The organization, which celebrates its 90th birthday this year, says facts aren't enough to keep Americans healthy - it needs to connect with them personally. The company started promoting public health to combat heart disease and stroke about six years ago and wanted get the message to a wider audience.
"For us to create this broader culture of health, we knew we would have to do even more to connect personally with the public," said Nancy Brown, CEO of the American Heart Association. "People in this world value time with their family and their friends and their loved ones. And the single most important thing that can give people that time is their health."
"Life Is Why," the American Heart Association's first rebranding in 80 years, centers around the idea that health is an essential part of the moments we value most – time spent with our loved ones. It's reaching out to the public, volunteers and donors to raise awareness for the brand.
The American Heart Association spent $4 million on the campaign, which includes digital, print, TV, social media and public relations. Ms. Brown said the brand's annual spending varies based on its projects, but it has been years since it put multiple millions of dollars toward a campaign. The group plans to weave the brand focus into community programs and events, as well as other campaigns like "Go Red for Women," which fights heart disease in women.

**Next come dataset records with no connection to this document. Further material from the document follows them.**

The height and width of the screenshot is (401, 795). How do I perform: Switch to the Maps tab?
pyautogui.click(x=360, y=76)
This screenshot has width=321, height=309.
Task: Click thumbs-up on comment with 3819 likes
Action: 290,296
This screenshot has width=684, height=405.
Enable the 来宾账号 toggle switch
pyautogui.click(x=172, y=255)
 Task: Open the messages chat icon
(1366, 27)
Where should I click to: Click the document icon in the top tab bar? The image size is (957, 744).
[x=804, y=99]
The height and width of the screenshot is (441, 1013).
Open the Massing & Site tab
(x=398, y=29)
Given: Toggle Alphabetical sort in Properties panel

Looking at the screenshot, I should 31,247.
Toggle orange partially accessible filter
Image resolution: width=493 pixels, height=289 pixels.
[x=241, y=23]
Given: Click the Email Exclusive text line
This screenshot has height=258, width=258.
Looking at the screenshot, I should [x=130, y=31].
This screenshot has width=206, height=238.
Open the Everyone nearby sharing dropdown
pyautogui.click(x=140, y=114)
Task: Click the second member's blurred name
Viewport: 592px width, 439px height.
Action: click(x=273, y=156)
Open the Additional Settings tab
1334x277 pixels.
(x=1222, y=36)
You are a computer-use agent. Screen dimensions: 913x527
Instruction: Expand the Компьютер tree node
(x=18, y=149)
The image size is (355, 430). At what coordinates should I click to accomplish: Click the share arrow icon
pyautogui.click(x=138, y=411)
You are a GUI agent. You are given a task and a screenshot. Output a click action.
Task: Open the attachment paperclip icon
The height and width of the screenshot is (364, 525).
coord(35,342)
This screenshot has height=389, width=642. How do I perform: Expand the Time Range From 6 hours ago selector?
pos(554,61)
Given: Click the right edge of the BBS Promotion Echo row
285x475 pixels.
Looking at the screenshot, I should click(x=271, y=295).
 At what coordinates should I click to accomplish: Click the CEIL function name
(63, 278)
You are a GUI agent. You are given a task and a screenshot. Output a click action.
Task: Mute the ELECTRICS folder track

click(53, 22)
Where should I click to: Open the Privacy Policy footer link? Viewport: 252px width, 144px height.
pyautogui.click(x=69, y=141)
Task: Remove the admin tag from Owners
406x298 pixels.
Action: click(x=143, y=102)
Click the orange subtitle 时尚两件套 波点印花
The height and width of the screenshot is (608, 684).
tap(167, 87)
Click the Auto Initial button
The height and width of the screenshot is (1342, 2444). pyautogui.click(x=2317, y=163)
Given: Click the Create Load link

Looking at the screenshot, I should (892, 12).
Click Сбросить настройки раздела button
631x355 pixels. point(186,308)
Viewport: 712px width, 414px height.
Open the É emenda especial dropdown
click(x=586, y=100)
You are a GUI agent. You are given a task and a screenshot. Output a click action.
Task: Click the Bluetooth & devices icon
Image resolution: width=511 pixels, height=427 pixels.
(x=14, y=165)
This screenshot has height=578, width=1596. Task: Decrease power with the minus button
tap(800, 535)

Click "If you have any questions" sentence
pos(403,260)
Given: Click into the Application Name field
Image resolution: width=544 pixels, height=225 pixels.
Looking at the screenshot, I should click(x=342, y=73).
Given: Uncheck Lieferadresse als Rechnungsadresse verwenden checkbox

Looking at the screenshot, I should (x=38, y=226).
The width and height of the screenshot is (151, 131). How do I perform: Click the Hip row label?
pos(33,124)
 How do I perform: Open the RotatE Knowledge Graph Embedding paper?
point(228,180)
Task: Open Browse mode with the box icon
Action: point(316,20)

"This new brand positioning wraps around every single thing we do at the AHA," said Ms. Brown. "'Life Is Why' will allow us to help people see even more why our resources are important to them so they can be inspired to care about their health."
Social media is leading the charge by encouraging people to share their own stories using #lifeiswhy. The American Heart Association's campaign microsite and online ads also direct visitors to the Aviary app, its photo-sharing partner, where users can customize their photo submissions with graphics and filters. The photos are then uploaded to the microsite.
The push, which launched Aug. 1, drew 84,000 photo saves on the Aviary app in the first four days.
"The whole social strategy is to tell us what your 'why' is," said Kevyn Faulkenberry, VP-exec creative director of the Dalton Agency, which created the campaign. "The goal is to have people develop a brand affinity for the American Heart Association."
The campaign also includes TV spots focused on moms, who the organization views as a household's "chief health officer," and the ethnic groups it considers to be most at-risk: Hispanics, African-Americans and Asians. The ads, which break in December, will be airing in six high-risk cities based on ethnic, cultural and socio-economic reasons. They are San Antonio, Texas; El Paso, Texas; Atlanta; Memphis, Tenn.; Montgomery, Ala.; and San Diego, Calif.